*YOUR INSTRUCTIONS*:
Below are records; print only the lines from the line containing "Viewport: 613px width, 906px height." to the end, both included, reproduced exactly and without the pictures.

*INPUT RECORDS*:
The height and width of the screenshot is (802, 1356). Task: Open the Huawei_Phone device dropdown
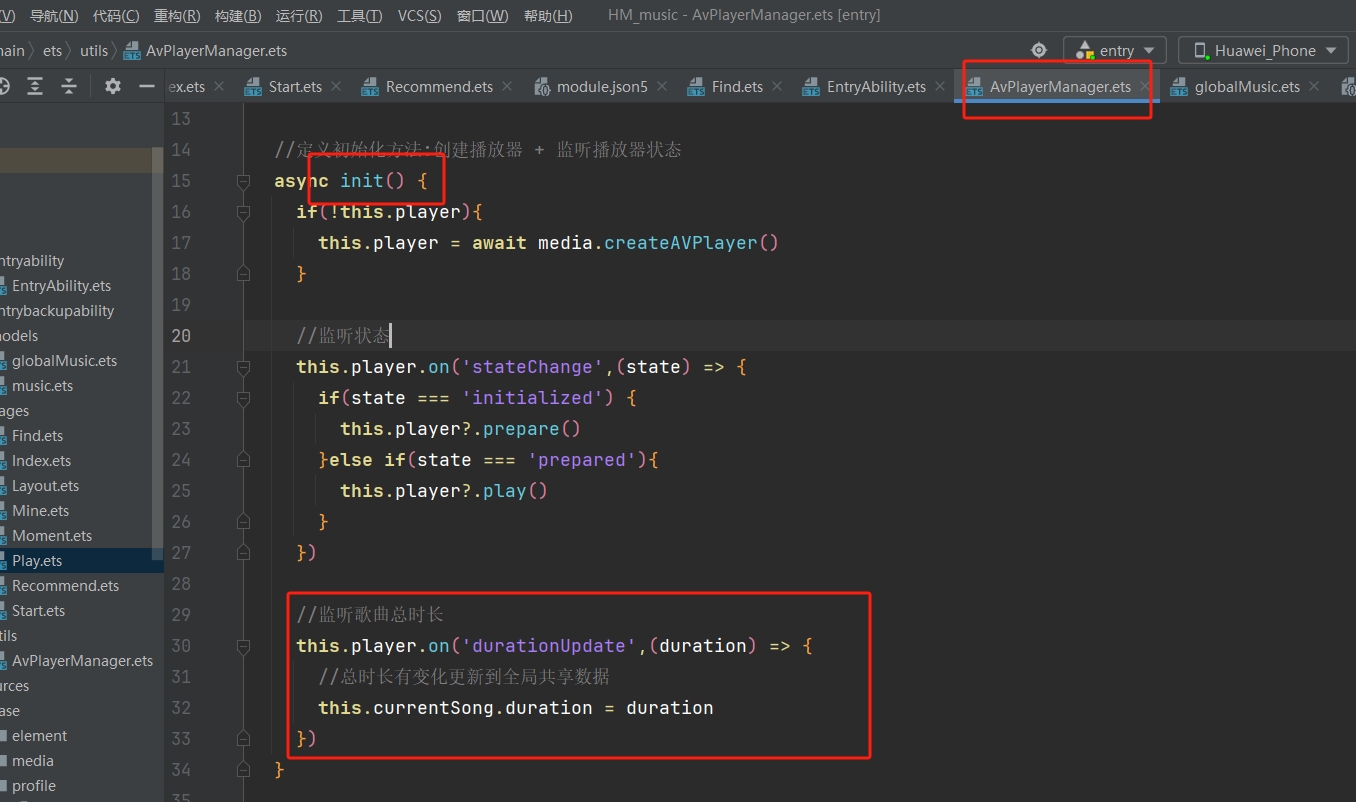(1264, 50)
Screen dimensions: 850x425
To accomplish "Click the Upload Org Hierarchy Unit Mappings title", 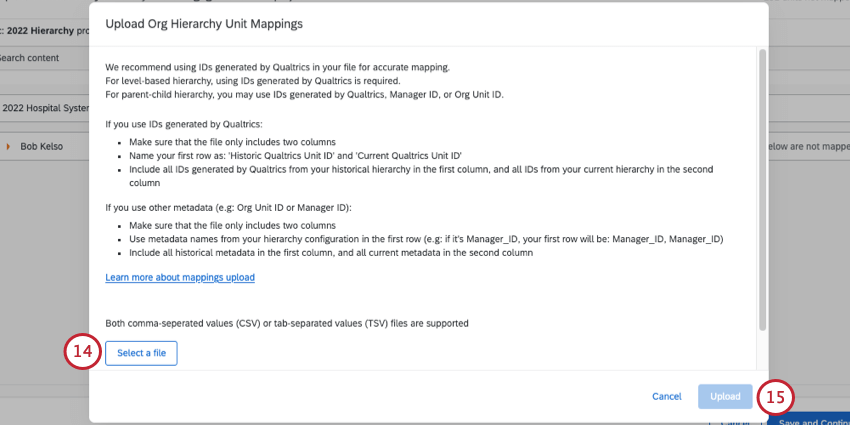I will pos(204,21).
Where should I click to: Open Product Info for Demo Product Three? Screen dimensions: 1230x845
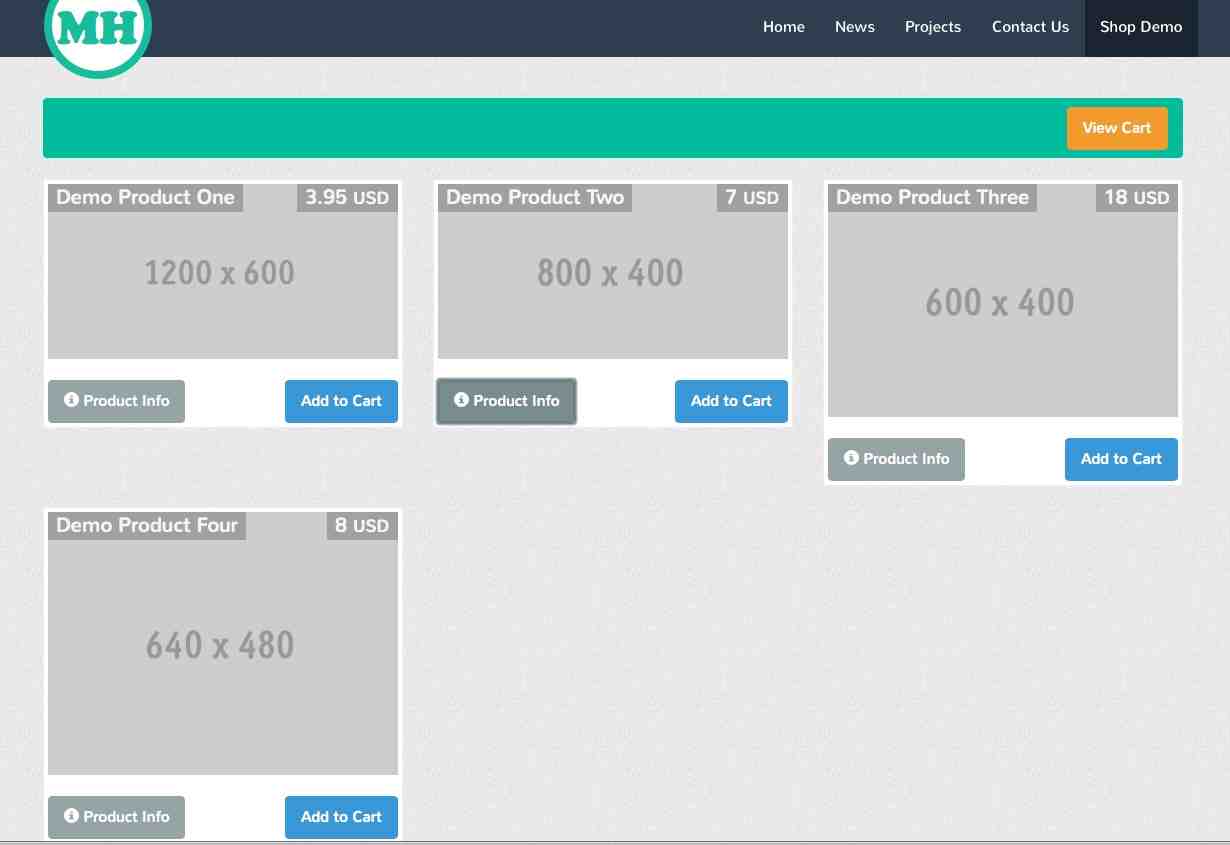pos(896,459)
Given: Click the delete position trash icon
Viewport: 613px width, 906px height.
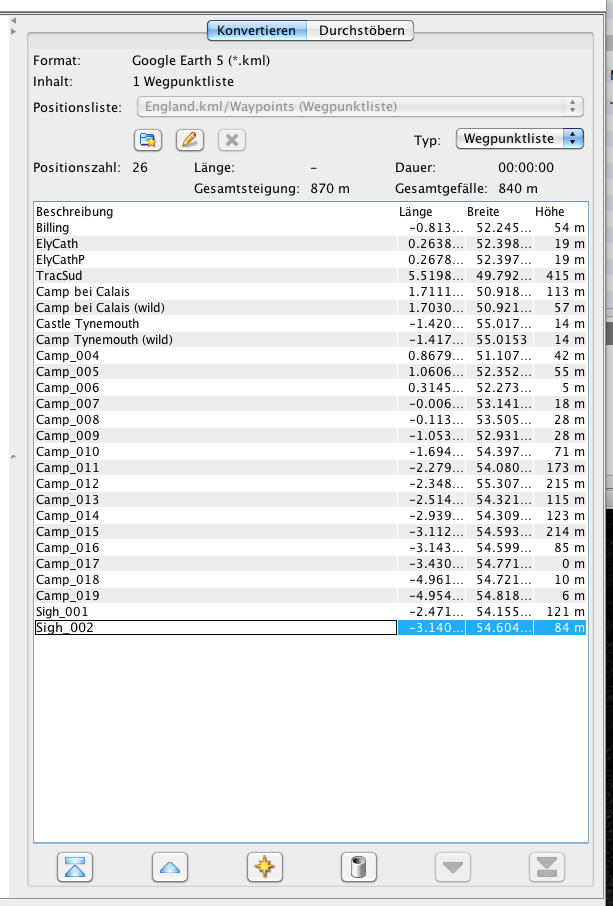Looking at the screenshot, I should (x=358, y=867).
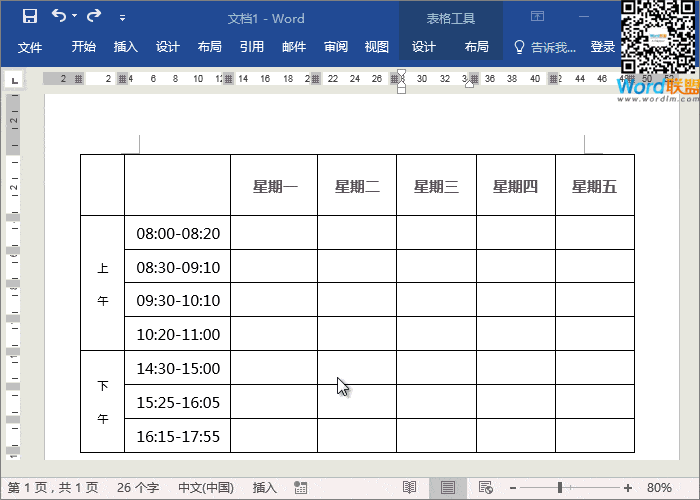Open Customize Quick Access Toolbar dropdown
This screenshot has width=700, height=500.
tap(122, 17)
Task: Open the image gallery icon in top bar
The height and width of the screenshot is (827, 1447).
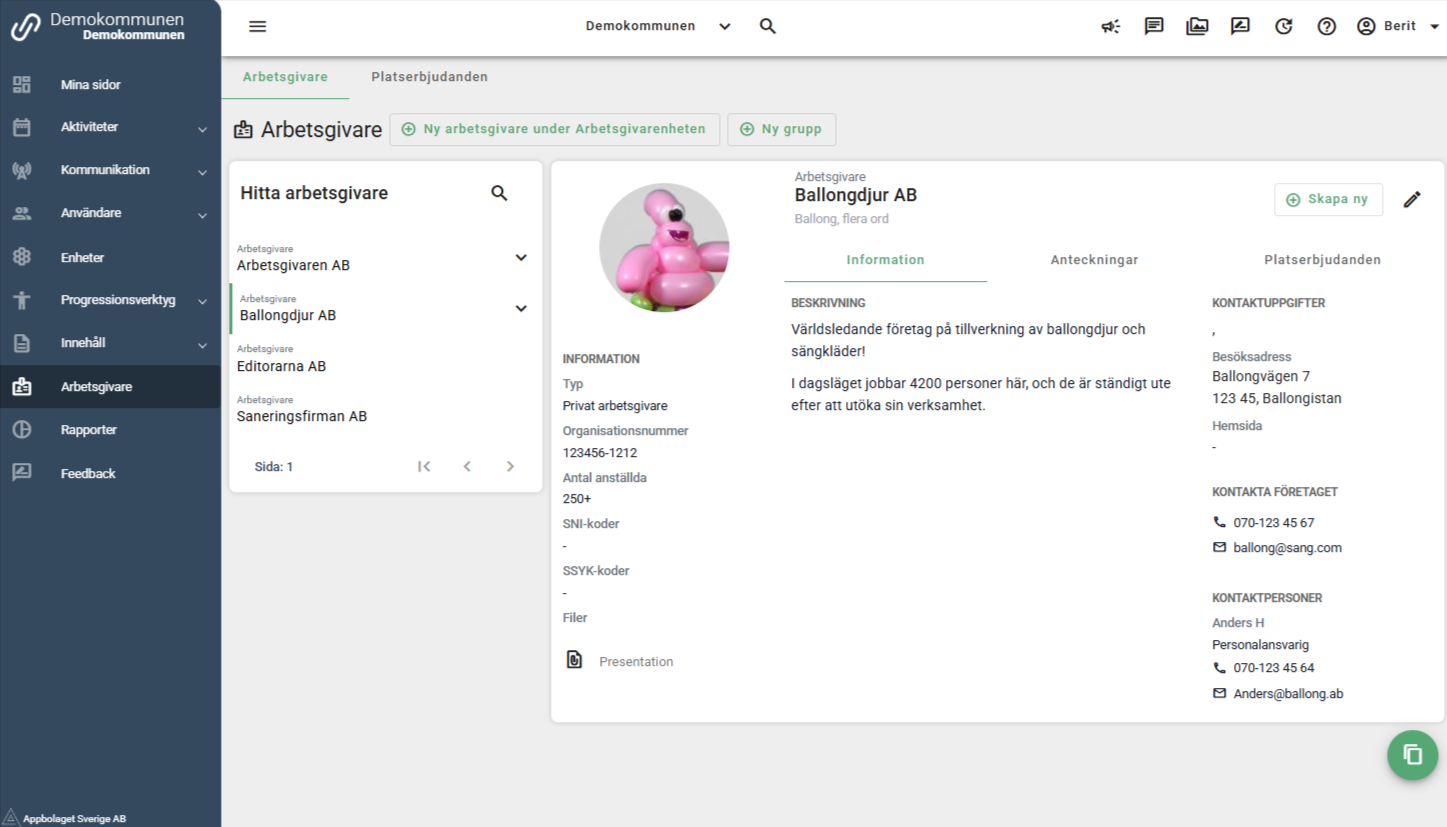Action: point(1197,27)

*EXPECTED ANSWER*:
Viewport: 613px width, 906px height.
Looking at the screenshot, I should (x=358, y=867).
Open Customize Quick Access Toolbar dropdown
This screenshot has width=700, height=500.
tap(122, 17)
Task: Open the image gallery icon in top bar
The height and width of the screenshot is (827, 1447).
Action: point(1197,27)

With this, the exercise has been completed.